**Supplied information:**
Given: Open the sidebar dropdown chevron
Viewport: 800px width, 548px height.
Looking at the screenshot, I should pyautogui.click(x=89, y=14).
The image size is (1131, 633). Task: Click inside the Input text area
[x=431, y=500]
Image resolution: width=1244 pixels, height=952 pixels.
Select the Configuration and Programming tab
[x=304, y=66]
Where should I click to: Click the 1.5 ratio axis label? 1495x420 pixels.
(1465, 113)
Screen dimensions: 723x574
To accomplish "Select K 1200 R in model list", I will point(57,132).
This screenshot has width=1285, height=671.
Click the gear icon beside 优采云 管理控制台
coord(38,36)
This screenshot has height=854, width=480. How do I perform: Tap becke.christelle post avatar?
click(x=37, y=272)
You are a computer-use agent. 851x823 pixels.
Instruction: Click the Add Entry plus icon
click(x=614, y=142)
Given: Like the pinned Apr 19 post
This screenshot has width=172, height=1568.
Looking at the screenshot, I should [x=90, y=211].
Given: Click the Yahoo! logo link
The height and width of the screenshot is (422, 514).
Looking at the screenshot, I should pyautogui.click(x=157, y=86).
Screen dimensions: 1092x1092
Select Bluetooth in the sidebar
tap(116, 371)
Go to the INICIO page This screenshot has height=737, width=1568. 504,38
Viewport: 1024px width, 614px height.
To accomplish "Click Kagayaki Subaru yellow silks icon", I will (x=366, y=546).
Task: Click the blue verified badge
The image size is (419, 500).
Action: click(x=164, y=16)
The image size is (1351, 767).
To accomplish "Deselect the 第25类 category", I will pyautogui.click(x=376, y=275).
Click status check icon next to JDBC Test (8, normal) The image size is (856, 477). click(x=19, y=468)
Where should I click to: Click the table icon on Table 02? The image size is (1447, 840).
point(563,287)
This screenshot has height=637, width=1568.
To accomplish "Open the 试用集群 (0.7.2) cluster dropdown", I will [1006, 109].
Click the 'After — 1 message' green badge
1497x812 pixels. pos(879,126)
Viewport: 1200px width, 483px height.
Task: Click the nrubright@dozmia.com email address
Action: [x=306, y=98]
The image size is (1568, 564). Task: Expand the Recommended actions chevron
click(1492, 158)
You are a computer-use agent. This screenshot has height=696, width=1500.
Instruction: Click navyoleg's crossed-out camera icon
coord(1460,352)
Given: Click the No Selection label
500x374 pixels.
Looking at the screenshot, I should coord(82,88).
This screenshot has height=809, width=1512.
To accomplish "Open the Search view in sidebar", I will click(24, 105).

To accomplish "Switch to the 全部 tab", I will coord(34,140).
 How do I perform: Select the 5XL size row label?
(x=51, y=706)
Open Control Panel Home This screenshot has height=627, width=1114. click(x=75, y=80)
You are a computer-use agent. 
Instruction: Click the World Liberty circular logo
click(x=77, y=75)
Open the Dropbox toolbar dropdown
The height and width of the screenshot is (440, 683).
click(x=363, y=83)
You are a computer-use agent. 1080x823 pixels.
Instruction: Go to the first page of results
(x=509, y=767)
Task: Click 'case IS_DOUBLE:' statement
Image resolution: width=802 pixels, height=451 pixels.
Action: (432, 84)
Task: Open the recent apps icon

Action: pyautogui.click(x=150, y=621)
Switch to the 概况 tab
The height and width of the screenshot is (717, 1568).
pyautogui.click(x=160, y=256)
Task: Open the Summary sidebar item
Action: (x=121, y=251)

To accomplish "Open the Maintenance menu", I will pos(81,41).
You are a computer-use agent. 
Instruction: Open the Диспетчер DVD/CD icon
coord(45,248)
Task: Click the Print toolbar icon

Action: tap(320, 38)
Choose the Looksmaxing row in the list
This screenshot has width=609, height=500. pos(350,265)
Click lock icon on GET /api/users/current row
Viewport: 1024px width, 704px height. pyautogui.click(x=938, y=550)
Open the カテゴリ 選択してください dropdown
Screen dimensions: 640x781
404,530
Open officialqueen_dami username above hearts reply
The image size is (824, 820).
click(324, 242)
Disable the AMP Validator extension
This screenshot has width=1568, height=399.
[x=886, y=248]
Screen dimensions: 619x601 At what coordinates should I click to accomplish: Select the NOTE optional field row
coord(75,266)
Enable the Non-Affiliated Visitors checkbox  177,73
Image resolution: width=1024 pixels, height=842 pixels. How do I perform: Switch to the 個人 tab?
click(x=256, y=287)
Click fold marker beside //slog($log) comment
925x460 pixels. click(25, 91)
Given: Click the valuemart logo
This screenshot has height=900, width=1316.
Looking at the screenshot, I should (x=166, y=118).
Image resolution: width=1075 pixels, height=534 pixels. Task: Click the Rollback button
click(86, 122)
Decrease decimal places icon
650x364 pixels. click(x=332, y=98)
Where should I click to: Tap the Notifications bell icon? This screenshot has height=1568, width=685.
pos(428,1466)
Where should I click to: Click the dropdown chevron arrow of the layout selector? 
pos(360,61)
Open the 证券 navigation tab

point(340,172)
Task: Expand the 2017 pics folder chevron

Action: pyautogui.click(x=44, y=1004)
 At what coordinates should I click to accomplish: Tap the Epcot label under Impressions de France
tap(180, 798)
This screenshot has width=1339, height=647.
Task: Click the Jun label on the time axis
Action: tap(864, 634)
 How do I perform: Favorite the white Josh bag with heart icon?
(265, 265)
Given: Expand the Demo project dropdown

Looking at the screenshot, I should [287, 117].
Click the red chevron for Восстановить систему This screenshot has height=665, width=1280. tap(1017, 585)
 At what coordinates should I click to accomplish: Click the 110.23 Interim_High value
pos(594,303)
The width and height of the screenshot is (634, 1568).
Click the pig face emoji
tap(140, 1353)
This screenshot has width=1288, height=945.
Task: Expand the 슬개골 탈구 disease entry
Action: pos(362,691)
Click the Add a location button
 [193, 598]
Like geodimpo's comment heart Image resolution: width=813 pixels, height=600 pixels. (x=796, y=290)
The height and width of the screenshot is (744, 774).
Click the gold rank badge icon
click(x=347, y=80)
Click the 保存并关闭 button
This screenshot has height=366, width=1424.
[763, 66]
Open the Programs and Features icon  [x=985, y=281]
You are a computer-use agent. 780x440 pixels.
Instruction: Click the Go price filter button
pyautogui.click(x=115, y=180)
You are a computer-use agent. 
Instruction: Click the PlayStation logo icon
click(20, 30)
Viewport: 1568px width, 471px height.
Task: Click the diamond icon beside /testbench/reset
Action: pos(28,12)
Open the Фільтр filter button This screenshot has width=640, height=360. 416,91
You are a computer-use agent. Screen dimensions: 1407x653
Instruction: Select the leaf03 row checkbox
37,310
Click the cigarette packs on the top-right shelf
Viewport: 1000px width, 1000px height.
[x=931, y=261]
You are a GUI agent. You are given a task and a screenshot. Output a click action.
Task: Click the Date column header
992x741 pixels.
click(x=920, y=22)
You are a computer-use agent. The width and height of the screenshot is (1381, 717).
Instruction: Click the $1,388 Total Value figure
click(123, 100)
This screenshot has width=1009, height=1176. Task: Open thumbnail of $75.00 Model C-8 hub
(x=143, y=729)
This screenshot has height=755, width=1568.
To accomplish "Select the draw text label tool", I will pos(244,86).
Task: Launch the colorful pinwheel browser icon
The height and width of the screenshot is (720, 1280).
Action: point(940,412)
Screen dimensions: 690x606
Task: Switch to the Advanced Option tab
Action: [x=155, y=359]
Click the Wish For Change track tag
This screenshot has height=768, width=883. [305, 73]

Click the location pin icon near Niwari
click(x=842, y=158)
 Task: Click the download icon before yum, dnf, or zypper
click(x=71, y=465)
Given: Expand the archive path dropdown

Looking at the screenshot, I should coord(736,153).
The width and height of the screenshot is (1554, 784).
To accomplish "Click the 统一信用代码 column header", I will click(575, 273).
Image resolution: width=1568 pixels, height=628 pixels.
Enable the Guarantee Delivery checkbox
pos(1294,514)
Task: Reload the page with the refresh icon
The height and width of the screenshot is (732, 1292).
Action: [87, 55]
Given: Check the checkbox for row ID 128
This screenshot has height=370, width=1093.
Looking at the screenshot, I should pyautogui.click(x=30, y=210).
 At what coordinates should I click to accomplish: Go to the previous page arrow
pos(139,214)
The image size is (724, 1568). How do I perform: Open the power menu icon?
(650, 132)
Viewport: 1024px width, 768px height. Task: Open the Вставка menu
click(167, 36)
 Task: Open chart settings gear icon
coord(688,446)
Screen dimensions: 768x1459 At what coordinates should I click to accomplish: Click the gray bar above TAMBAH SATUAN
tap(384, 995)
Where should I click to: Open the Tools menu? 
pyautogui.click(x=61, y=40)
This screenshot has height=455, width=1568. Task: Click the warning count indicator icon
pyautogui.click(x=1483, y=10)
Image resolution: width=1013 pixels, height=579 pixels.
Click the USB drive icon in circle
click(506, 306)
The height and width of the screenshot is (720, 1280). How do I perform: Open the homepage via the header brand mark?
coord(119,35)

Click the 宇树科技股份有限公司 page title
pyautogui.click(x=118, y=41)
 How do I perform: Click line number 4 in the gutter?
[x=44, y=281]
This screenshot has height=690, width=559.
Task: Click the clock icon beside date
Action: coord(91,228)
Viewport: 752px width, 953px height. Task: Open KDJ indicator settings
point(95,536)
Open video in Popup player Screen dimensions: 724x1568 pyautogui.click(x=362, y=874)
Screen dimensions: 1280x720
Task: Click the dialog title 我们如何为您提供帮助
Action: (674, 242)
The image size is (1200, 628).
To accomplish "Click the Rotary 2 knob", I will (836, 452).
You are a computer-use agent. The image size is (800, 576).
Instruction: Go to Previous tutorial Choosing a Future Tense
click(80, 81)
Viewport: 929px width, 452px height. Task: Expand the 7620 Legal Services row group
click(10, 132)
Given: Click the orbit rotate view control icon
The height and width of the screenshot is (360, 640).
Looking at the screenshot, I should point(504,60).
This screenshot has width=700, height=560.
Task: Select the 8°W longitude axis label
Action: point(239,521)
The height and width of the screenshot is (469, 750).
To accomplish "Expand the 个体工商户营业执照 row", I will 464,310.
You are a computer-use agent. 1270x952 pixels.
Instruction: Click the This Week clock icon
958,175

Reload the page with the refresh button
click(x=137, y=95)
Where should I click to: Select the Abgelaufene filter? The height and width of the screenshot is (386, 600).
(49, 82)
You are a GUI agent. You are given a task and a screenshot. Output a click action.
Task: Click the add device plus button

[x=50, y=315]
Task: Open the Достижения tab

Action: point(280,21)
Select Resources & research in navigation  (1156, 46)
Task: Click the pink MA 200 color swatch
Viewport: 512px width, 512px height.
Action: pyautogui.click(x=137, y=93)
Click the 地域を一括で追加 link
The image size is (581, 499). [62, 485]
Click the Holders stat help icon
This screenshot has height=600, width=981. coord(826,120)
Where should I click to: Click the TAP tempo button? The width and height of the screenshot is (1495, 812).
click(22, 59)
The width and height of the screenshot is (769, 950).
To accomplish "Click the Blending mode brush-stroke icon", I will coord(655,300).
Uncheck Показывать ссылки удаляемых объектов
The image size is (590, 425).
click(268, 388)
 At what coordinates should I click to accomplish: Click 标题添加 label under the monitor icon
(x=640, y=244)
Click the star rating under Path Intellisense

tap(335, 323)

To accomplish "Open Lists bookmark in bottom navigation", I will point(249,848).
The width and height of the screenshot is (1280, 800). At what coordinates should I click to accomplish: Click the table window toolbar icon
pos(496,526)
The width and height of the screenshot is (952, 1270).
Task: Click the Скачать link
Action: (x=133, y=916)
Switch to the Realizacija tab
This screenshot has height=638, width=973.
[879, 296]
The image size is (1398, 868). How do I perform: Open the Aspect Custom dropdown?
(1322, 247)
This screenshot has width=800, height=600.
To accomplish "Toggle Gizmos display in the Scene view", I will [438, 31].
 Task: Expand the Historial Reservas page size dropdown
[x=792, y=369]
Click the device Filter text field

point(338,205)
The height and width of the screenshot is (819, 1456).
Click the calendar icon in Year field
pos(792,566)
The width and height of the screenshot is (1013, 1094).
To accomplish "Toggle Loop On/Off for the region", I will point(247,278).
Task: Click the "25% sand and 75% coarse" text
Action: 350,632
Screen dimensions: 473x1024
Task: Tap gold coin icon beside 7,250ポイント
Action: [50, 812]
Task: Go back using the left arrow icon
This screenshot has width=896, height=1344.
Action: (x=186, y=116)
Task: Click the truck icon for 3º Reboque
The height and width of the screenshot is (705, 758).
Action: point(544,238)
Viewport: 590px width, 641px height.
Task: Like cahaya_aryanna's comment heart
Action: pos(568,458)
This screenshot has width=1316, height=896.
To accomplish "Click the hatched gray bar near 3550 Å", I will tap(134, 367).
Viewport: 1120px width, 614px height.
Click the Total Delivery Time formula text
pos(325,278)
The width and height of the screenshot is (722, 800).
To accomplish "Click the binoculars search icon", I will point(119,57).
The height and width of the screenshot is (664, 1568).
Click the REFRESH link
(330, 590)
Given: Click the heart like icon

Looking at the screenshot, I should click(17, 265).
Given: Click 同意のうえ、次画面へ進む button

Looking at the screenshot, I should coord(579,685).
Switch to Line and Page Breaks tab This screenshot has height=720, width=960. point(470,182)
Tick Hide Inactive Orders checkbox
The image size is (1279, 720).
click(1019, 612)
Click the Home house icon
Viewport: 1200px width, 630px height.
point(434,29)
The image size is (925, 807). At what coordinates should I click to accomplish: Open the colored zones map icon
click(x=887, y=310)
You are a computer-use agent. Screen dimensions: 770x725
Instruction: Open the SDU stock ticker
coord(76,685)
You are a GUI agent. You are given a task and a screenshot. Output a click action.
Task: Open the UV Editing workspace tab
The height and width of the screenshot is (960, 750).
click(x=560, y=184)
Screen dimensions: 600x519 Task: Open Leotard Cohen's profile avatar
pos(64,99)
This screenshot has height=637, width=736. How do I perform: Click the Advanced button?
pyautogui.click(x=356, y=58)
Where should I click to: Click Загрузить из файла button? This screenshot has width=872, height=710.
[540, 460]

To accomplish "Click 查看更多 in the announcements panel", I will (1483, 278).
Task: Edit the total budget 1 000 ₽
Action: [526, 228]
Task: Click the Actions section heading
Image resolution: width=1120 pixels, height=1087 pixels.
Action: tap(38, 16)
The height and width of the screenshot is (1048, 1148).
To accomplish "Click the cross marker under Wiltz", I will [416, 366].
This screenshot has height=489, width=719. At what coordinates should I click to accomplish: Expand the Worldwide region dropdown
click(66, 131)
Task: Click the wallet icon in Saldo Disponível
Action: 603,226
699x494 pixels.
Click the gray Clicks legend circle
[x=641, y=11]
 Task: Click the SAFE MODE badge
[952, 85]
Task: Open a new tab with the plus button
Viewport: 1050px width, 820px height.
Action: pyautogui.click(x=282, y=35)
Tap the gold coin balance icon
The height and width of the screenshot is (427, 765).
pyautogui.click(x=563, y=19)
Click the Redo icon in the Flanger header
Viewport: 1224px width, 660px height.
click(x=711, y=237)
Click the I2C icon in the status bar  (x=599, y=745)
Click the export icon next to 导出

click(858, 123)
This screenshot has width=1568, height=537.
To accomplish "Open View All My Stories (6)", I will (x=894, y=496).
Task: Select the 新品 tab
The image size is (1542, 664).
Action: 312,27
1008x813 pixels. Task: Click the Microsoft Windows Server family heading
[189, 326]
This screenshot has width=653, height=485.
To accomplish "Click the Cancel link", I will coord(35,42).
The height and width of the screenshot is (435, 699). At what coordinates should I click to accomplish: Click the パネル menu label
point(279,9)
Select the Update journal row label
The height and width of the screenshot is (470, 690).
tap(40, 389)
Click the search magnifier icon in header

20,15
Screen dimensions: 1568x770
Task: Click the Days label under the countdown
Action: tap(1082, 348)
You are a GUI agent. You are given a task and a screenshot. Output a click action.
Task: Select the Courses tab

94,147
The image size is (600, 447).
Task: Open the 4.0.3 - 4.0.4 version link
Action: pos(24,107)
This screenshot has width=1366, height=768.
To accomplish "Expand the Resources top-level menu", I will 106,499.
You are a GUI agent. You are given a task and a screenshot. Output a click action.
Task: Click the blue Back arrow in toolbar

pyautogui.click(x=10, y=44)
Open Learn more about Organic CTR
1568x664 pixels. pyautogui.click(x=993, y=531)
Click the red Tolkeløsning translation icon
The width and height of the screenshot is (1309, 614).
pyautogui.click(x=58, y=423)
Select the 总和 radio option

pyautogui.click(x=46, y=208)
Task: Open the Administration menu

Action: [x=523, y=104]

**What the task requires:** Only the lines from the one containing "Given: Expand the archive path dropdown" through the one containing "Image resolution: width=1568" are to be retyped, both boundary lines included, with no other material.

**Response to the task:**
Given: Expand the archive path dropdown

Looking at the screenshot, I should coord(736,153).
The width and height of the screenshot is (1554, 784).
To accomplish "Click the 统一信用代码 column header", I will click(575, 273).
Image resolution: width=1568 pixels, height=628 pixels.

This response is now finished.